ACLU: CISPA Is Dead (For Now)There's always the danger that they'll try to sneak in privacy-killing provisions into those "separate bills" or even some rider attached to a bill naming a Post Office, but for the moment it looks like the ACLU and the EFF can take a breather.
The Senate will not take up the controversial cybersecurity bill, is drafting separate legislation.
CISPA is all but dead, again.
The controversial cybersecurity bill known as the Cyber Information Sharing and Protection Act, which passed the House of Representatives last week, will almost certainly be shelved by the Senate, according to a representative of the U.S. Senate Committee on Commerce, Science and Transportation...

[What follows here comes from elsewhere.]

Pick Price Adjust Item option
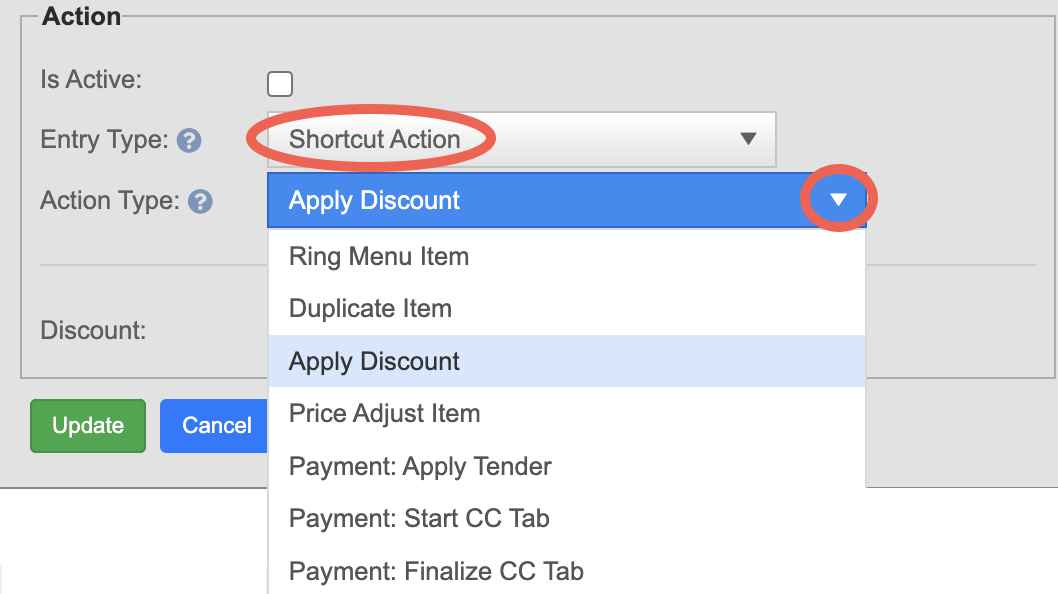 click(x=384, y=413)
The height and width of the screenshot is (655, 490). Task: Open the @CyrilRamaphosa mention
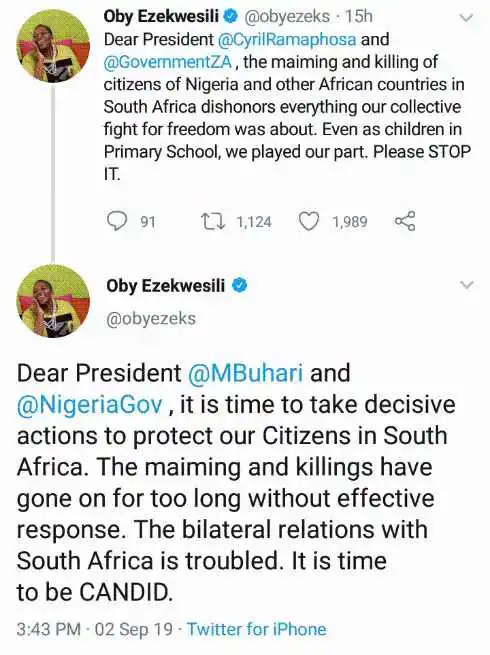(287, 40)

"We're not taking [CISPA] up," the committee representative says. "Staff and senators are divvying up the issues and the key provisions everyone agrees would need to be handled if we're going to strengthen cybersecurity. They'll be drafting separate bills."
Sen. Jay Rockefeller, D-W.V., chairman of the committee, said the passage of CISPA was "important," but said the bill's "privacy protections are insufficient."
Richardson says she thinks it'll be at least three months before the Senate takes a vote on any cybersecurity legislation.Which doesn't mean the IRS isn't still reading our emails. And the NSA isn't still monitoring our diaries (Hi!). Or is it the NSA reading our emails while the CIA scans our text messages? However it goes, it sure seems like someone wants the government to be reading our emails.
According to the EFF, "CISPA is written broadly enough to permit your communications service providers to share your emails and text messages with the government, or your cloud storage company could share your stored files."I kind of pity them, in a way. After all, just how many billion appeals for money per day can even an agency of the government scan through without going stark, raving Scrooge?